Personal information
- Full name: Devika Palshikar
- Born: 20 June 1979 (age 47) Malvan, Maharashtra, India
- Batting: Right-handed
- Bowling: Right-arm leg break
- Role: All-rounder

International information
- National side: India (2006–2008);
- Only Test (cap 69): 18 February 2006 v Australia
- ODI debut (cap 80): 2 January 2006 v Pakistan
- Last ODI: 9 September 2008 v England

Domestic team information
- 2002/03–2004/05: Air India
- 2006/07–2008/09: Maharashtra

Career statistics
| Competition | WTest | WODI | WFC | WLA |
| Matches | 1 | 15 | 14 | 55 |
| Runs scored | 7 | 66 | 402 | 785 |
| Batting average | 3.50 | 13.20 | 28.71 | 25.32 |
| 100s/50s | 0/0 | 0/0 | 1/2 | 0/6 |
| Top score | 6 | 22* | 115 | 86 |
| Balls bowled | 54 | 366 | 1,796 | 1,741 |
| Wickets | 0 | 12 | 42 | 62 |
| Bowling average | – | 18.00 | 13.28 | 18.37 |
| 5 wickets in innings | 0 | 0 | 3 | 1 |
| 10 wickets in match | 0 | 0 | 0 | 0 |
| Best bowling | – | 3/12 | 6/52 | 6/8 |
| Catches/stumpings | 0/– | 4/– | 8/– | 16/– |
- Source: CricketArchive, 30 August 2022

= Devika Palshikar =

Indian cricketer (born 1979)

Devika Palshikar (Devanagari: देविका पळशीकर; born 20 June 1979) is an Indian former cricketer and current cricket coach. She played as a right-handed batter and right-arm leg break bowler.
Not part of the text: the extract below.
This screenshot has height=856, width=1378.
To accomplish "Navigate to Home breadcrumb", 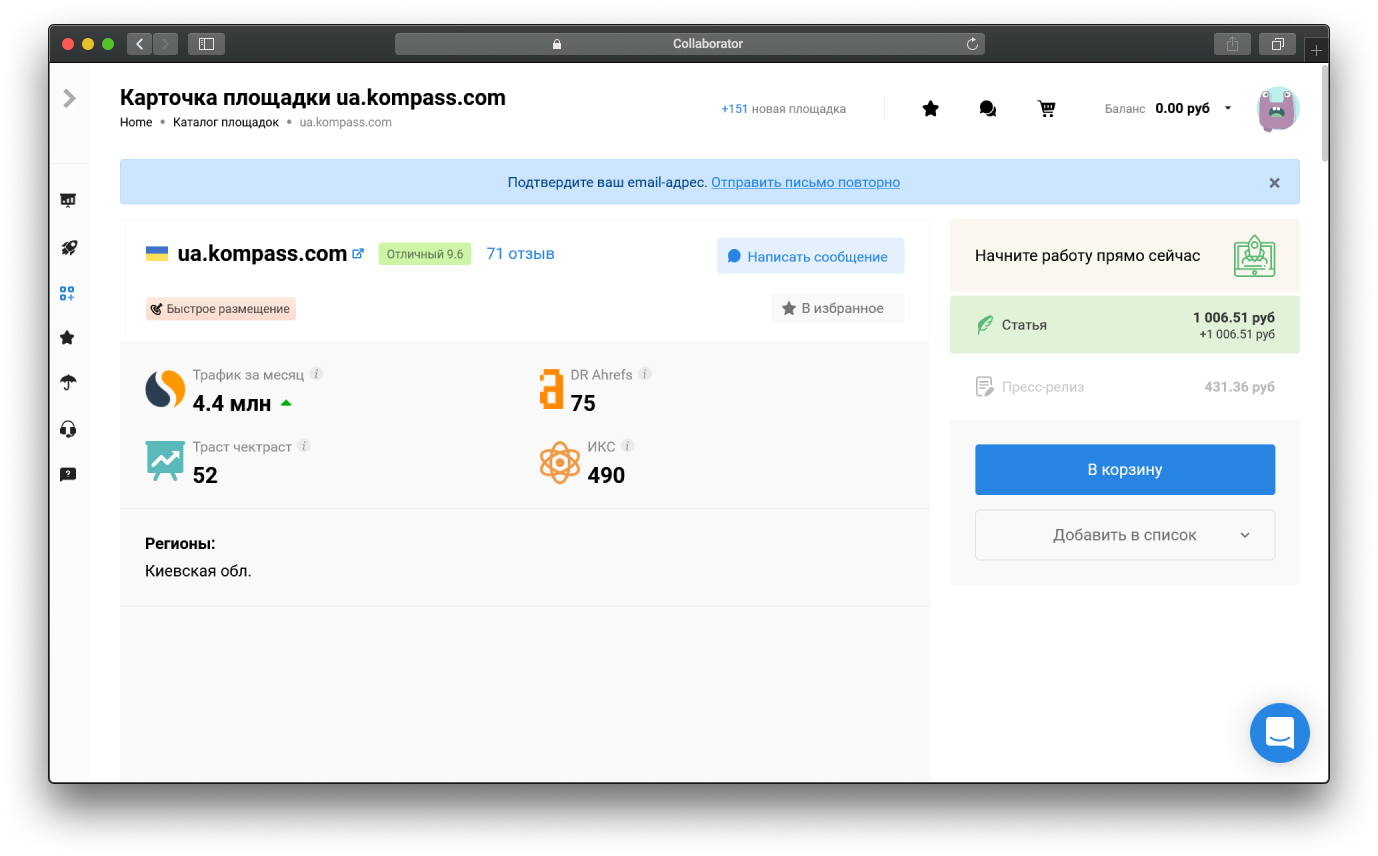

She appeared in one Test match and 15 One Day Internationals for India between 2006 and 2008. She played domestic cricket for Air India and Maharashtra.

After retiring as a player, Palshikar was assistant coach of India between 2014 and 2016, and assistant coach of Bangladesh in 2018. She has also coached various Indian domestic teams, and was head coach of Velocity for the 2022 Women's T20 Challenge.